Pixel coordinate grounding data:
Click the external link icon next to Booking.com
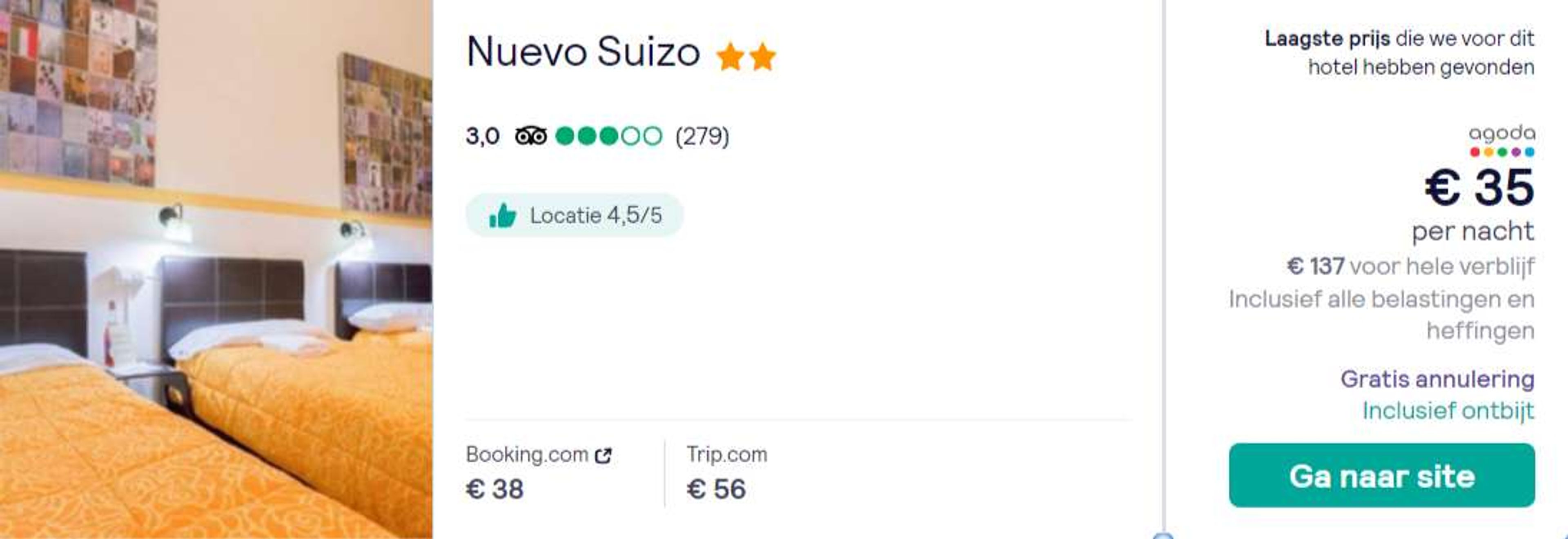Image resolution: width=1568 pixels, height=539 pixels. (603, 455)
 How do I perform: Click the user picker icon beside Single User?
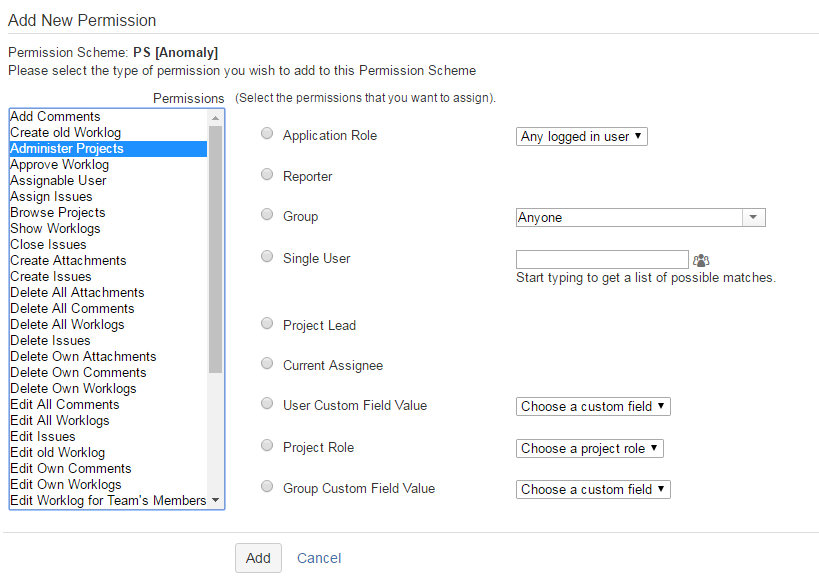tap(700, 260)
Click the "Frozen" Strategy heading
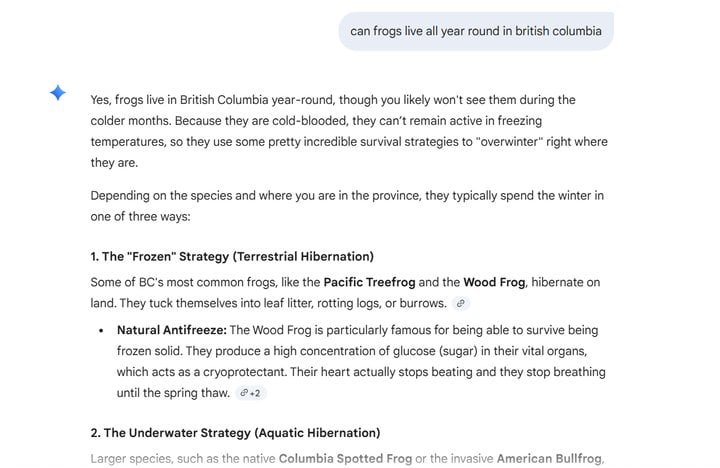 (232, 257)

▶ **TRY IT**: Please print every record exactly, leaving out the pictures.

▶ **THE COMPLETED TASK**:
Click the external link icon next to Booking.com
Image resolution: width=1568 pixels, height=539 pixels. (603, 455)
 How do I perform: Click the user picker icon beside Single User?
tap(700, 260)
Click the "Frozen" Strategy heading
 (232, 257)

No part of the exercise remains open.